Первые прокламации противника попали в наши руки летом 1915 г. Их содержание с небольшими модификациями всегда бывало одно и то же. В прокламациях этих говорилось, что нужда в Германии растет с каждым днем; война длится бесконечно и нет никаких видов на то, что Германия может выиграть эту войну; немецкий народ в тылу жаждет мира, но мира не хотят "милитаристы" и прежде всего сам "кайзер"; весь мир прекрасно знает, что немецкая нация тоскует по миру; поэтому "мы" ведем-де войну вовсе не против немецкого народа, а только против кайзера, являющегося единственным виновником войны; война поэтому не может кончиться и не кончится до тех пор, пока этот враг всего человечества не будет отстранен; зато, как только кончится война, свободные демократические нации братски примут немецкий народ в свой союз вечного мира, и как только пробьет час уничтожения "прусского милитаризма", мир и благоденствие будут-де обеспечены навсегда.

Для лучшей иллюстрации всего сказанного в прокламациях приводились многочисленные "письма от родных", полностью подтверждавшие сказанное.

Спадала над этими прокламациями большею частью просто смеялись. Листки прочитывались и направлялись по команде в штабы армий, где на них не обращали никакого внимания, пока ветром опять не занесет в окопы новых прокламаций. Листки противника распространялись большею частью с аэропланов.

Вскоре мы обратили внимание на следующее. На всех тех участках фронта, где находились солдаты баварцы, неизменно появлялись листки, которые главным своим острием обращались против пруссаков. В листках этих говорилось, что противник ровным счетом ничего не имеет против баварцев, что во всем виновата одна Пруссия, которая и должна была бы нести всю ответственность за совершенные ею злодеяния. Противник и рад был бы не причинять зла баварцам, да что же делать, если они сами совершенно напрасно связали свою судьбу с Пруссией и таскают для нее каштаны из огня.

И надо сказать, что такого рода пропаганда начинала оказывать свое влияние уже в первые месяцы 1915 г. Среди солдат совершенно явственно росли настроения против Пруссии, а между тем сверху у нас пальцем о палец не ударяли, чтобы противодействовать этому. Это было уже не простое упущение.

__Ваши задания__
[A] Процитируйте из текста о вражеских прокламациях отрывок от «Спадала над этими» до «каштаны из огня.».
[B] Ответьте на вопросы по тексту о вражеских прокламациях:
(i) Когда первые прокламации противника попали в руки автора и его сослуживцев?
(ii) Каким способом листки противника распространялись большей частью?
(iii) Против кого главным образом были направлены листки на участках фронта, где находились солдаты-баварцы?

__Собранные данные__
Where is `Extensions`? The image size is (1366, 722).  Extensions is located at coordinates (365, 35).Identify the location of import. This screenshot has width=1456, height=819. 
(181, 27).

__Ответы по порядку__
[A]
Спадала над этими прокламациями большею частью просто смеялись. Листки прочитывались и направлялись по команде в штабы армий, где на них не обращали никакого внимания, пока ветром опять не занесет в окопы новых прокламаций. Листки противника распространялись большею частью с аэропланов.

Вскоре мы обратили внимание на следующее. На всех тех участках фронта, где находились солдаты баварцы, неизменно появлялись листки, которые главным своим острием обращались против пруссаков. В листках этих говорилось, что противник ровным счетом ничего не имеет против баварцев, что во всем виновата одна Пруссия, которая и должна была бы нести всю ответственность за совершенные ею злодеяния. Противник и рад был бы не причинять зла баварцам, да что же делать, если они сами совершенно напрасно связали свою судьбу с Пруссией и таскают для нее каштаны из огня.

[B]
(i) Летом 1915 г.
(ii) С аэропланов.
(iii) Против пруссаков.